**Problem:**
Make an exact reproduction of all the data.

**Records provided:**
━━━━━━━━
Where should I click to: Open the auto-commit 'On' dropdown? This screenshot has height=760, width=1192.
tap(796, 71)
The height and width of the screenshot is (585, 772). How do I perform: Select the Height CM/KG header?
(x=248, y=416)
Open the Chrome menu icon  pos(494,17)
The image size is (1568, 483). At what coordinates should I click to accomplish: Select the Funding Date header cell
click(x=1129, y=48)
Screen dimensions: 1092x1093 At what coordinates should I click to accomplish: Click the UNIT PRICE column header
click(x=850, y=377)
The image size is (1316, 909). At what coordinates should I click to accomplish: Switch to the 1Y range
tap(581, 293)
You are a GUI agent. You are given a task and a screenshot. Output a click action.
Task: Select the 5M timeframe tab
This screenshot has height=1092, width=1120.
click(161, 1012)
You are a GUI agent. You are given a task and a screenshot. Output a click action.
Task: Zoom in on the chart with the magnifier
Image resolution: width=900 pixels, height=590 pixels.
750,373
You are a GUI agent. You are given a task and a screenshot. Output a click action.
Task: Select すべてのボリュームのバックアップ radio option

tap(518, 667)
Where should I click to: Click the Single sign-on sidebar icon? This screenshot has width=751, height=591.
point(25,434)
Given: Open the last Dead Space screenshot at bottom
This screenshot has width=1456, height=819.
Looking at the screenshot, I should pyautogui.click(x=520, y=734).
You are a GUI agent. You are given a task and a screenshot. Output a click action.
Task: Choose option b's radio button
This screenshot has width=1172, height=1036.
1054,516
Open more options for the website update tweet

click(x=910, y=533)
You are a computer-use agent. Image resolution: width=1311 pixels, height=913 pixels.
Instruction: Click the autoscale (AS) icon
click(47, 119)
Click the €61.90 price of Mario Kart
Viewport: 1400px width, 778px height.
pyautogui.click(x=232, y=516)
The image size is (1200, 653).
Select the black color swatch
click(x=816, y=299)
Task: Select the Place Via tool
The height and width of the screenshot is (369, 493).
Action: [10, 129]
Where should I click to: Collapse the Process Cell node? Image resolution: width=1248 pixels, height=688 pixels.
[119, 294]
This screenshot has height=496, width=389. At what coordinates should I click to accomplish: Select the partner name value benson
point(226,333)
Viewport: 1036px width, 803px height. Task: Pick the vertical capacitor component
━━━━━━━━
**Problem solution:**
Where should I click to: Open the auto-commit 'On' dropdown? This screenshot has height=760, width=1192.
tap(796, 71)
The height and width of the screenshot is (585, 772). How do I perform: Select the Height CM/KG header?
(x=248, y=416)
Open the Chrome menu icon  pos(494,17)
The image size is (1568, 483). At what coordinates should I click to accomplish: Select the Funding Date header cell
click(x=1129, y=48)
Screen dimensions: 1092x1093 At what coordinates should I click to accomplish: Click the UNIT PRICE column header
click(x=850, y=377)
The image size is (1316, 909). At what coordinates should I click to accomplish: Switch to the 1Y range
tap(581, 293)
You are a GUI agent. You are given a task and a screenshot. Output a click action.
Task: Select the 5M timeframe tab
This screenshot has height=1092, width=1120.
click(161, 1012)
You are a GUI agent. You are given a task and a screenshot. Output a click action.
Task: Zoom in on the chart with the magnifier
Image resolution: width=900 pixels, height=590 pixels.
750,373
You are a GUI agent. You are given a task and a screenshot. Output a click action.
Task: Select すべてのボリュームのバックアップ radio option

tap(518, 667)
Where should I click to: Click the Single sign-on sidebar icon? This screenshot has width=751, height=591.
point(25,434)
Given: Open the last Dead Space screenshot at bottom
This screenshot has width=1456, height=819.
Looking at the screenshot, I should pyautogui.click(x=520, y=734).
You are a GUI agent. You are given a task and a screenshot. Output a click action.
Task: Choose option b's radio button
This screenshot has width=1172, height=1036.
1054,516
Open more options for the website update tweet

click(x=910, y=533)
You are a computer-use agent. Image resolution: width=1311 pixels, height=913 pixels.
Instruction: Click the autoscale (AS) icon
click(47, 119)
Click the €61.90 price of Mario Kart
Viewport: 1400px width, 778px height.
pyautogui.click(x=232, y=516)
The image size is (1200, 653).
Select the black color swatch
click(x=816, y=299)
Task: Select the Place Via tool
The height and width of the screenshot is (369, 493).
Action: [10, 129]
Where should I click to: Collapse the Process Cell node? Image resolution: width=1248 pixels, height=688 pixels.
[119, 294]
This screenshot has height=496, width=389. At what coordinates should I click to accomplish: Select the partner name value benson
point(226,333)
Viewport: 1036px width, 803px height. Task: Pick the vertical capacitor component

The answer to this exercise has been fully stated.